• [What needs to be done] Once the line with "Viewport: 702px width, 637px height." is found in the data, output it and each following line exactly, up to and including the line with "Click the View", and nothing before or after.

• [Data for processing]
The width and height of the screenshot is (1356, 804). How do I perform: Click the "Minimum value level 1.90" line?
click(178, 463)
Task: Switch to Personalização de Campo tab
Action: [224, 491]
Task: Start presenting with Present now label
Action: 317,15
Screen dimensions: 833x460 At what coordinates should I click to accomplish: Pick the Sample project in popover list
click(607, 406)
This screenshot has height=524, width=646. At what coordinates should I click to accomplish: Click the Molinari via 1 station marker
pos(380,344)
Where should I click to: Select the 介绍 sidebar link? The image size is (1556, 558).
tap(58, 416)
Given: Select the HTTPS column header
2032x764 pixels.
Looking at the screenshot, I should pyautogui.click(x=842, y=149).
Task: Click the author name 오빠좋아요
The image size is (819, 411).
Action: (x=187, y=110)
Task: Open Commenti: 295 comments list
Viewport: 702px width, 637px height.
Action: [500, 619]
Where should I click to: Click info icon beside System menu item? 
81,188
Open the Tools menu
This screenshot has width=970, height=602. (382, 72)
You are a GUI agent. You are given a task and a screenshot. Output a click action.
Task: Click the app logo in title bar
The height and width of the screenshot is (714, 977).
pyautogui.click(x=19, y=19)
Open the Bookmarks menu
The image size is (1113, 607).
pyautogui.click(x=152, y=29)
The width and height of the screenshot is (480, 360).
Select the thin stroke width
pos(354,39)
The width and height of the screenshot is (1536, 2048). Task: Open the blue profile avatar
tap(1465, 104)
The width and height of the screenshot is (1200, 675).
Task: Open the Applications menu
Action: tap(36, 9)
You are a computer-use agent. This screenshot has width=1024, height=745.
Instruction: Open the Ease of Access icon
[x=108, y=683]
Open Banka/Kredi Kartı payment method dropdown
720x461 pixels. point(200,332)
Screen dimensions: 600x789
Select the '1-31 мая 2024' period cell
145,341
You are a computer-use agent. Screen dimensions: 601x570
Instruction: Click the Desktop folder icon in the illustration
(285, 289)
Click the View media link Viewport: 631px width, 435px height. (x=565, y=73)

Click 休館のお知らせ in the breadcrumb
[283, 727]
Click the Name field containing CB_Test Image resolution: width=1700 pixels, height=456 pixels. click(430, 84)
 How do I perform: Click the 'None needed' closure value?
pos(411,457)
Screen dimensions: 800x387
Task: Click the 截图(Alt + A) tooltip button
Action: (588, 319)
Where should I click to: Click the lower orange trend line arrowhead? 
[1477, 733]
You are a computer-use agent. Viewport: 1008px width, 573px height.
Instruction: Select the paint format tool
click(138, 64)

• [Your response]
Viewport: 702px width, 637px height.
Action: [500, 619]
Where should I click to: Click info icon beside System menu item? 
81,188
Open the Tools menu
This screenshot has width=970, height=602. (382, 72)
You are a GUI agent. You are given a task and a screenshot. Output a click action.
Task: Click the app logo in title bar
The height and width of the screenshot is (714, 977).
pyautogui.click(x=19, y=19)
Open the Bookmarks menu
The image size is (1113, 607).
pyautogui.click(x=152, y=29)
The width and height of the screenshot is (480, 360).
Select the thin stroke width
pos(354,39)
The width and height of the screenshot is (1536, 2048). Task: Open the blue profile avatar
tap(1465, 104)
The width and height of the screenshot is (1200, 675).
Task: Open the Applications menu
Action: tap(36, 9)
You are a computer-use agent. This screenshot has width=1024, height=745.
Instruction: Open the Ease of Access icon
[x=108, y=683]
Open Banka/Kredi Kartı payment method dropdown
720x461 pixels. point(200,332)
Screen dimensions: 600x789
Select the '1-31 мая 2024' period cell
145,341
You are a computer-use agent. Screen dimensions: 601x570
Instruction: Click the Desktop folder icon in the illustration
(285, 289)
Click the View media link Viewport: 631px width, 435px height. (x=565, y=73)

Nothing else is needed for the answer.